## Directions for this task
Pull out of the data below the stretch of lines bounded by the one containing "Instruction: Collapse the NCIC" and the one containing "Click the Search Administrator input field", both bounds included, unchanged.

## Raw data
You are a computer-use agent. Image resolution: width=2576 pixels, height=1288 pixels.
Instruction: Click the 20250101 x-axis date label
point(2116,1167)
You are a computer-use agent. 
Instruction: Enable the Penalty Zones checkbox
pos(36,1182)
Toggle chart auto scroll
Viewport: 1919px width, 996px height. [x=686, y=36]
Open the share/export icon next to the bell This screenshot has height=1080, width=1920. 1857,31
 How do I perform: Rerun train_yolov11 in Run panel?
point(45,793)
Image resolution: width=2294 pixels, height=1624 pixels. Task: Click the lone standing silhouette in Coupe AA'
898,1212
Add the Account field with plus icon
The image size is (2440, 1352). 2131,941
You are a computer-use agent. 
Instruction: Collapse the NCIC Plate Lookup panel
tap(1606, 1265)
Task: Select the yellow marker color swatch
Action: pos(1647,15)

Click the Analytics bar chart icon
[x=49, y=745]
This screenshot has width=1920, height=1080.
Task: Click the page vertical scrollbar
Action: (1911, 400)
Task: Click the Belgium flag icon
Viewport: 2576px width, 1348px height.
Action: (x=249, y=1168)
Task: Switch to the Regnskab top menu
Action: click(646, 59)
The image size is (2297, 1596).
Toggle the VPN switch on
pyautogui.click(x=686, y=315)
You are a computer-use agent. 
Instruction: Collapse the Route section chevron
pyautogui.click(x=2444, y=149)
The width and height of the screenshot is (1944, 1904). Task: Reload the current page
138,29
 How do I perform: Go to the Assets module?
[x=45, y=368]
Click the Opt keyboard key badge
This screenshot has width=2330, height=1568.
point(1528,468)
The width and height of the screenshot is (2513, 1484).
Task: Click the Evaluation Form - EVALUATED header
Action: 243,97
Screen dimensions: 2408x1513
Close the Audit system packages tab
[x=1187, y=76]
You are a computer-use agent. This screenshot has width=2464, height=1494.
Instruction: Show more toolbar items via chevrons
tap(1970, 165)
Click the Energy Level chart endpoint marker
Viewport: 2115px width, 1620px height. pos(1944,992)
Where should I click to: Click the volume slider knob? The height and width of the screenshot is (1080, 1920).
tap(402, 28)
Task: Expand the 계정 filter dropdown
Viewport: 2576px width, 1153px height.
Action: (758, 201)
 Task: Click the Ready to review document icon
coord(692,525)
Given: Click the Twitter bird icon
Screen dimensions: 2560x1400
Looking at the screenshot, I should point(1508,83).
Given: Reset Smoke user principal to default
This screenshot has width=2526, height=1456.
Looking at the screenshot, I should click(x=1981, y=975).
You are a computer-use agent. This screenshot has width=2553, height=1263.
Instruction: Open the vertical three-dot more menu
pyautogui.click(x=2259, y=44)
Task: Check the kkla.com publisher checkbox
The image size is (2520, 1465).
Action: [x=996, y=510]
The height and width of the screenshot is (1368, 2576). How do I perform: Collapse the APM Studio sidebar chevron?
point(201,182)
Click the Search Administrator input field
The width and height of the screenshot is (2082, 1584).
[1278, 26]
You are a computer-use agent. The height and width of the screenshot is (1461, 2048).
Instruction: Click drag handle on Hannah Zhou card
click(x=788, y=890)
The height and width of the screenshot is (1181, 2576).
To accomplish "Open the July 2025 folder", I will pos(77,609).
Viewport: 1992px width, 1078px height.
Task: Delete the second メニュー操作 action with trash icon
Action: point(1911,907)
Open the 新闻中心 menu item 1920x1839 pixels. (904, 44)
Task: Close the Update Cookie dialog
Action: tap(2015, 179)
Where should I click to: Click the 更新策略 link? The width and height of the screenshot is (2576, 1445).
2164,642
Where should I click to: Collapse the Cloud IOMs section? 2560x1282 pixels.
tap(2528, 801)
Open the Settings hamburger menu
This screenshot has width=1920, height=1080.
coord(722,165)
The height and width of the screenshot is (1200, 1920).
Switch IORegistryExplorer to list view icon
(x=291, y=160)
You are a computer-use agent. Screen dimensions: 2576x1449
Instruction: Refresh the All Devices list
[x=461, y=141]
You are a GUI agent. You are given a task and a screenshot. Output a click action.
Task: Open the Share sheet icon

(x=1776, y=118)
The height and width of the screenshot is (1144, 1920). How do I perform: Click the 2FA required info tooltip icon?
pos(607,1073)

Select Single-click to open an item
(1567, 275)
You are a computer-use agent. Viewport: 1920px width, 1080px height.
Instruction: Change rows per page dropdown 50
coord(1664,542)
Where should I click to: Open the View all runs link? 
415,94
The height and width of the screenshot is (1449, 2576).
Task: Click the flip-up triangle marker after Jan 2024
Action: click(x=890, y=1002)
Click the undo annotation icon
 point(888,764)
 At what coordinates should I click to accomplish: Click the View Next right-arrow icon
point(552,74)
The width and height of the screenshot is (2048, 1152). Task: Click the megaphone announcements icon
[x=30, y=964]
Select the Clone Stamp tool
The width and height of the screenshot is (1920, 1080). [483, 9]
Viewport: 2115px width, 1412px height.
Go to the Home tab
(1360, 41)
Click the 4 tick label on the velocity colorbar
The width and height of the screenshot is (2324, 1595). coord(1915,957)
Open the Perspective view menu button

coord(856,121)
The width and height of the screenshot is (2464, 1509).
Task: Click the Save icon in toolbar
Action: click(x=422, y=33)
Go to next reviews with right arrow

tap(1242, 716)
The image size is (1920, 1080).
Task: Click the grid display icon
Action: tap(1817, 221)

## Written answer
Instruction: Collapse the NCIC Plate Lookup panel
tap(1606, 1265)
Task: Select the yellow marker color swatch
Action: pos(1647,15)

Click the Analytics bar chart icon
[x=49, y=745]
This screenshot has width=1920, height=1080.
Task: Click the page vertical scrollbar
Action: (1911, 400)
Task: Click the Belgium flag icon
Viewport: 2576px width, 1348px height.
Action: (x=249, y=1168)
Task: Switch to the Regnskab top menu
Action: click(646, 59)
The image size is (2297, 1596).
Toggle the VPN switch on
pyautogui.click(x=686, y=315)
You are a computer-use agent. 
Instruction: Collapse the Route section chevron
pyautogui.click(x=2444, y=149)
The width and height of the screenshot is (1944, 1904). Task: Reload the current page
138,29
 How do I perform: Go to the Assets module?
[x=45, y=368]
Click the Opt keyboard key badge
This screenshot has width=2330, height=1568.
point(1528,468)
The width and height of the screenshot is (2513, 1484).
Task: Click the Evaluation Form - EVALUATED header
Action: 243,97
Screen dimensions: 2408x1513
Close the Audit system packages tab
[x=1187, y=76]
You are a computer-use agent. This screenshot has width=2464, height=1494.
Instruction: Show more toolbar items via chevrons
tap(1970, 165)
Click the Energy Level chart endpoint marker
Viewport: 2115px width, 1620px height. pos(1944,992)
Where should I click to: Click the volume slider knob? The height and width of the screenshot is (1080, 1920).
tap(402, 28)
Task: Expand the 계정 filter dropdown
Viewport: 2576px width, 1153px height.
Action: (758, 201)
 Task: Click the Ready to review document icon
coord(692,525)
Given: Click the Twitter bird icon
Screen dimensions: 2560x1400
Looking at the screenshot, I should point(1508,83).
Given: Reset Smoke user principal to default
This screenshot has width=2526, height=1456.
Looking at the screenshot, I should click(x=1981, y=975).
You are a computer-use agent. This screenshot has width=2553, height=1263.
Instruction: Open the vertical three-dot more menu
pyautogui.click(x=2259, y=44)
Task: Check the kkla.com publisher checkbox
The image size is (2520, 1465).
Action: [x=996, y=510]
The height and width of the screenshot is (1368, 2576). How do I perform: Collapse the APM Studio sidebar chevron?
point(201,182)
Click the Search Administrator input field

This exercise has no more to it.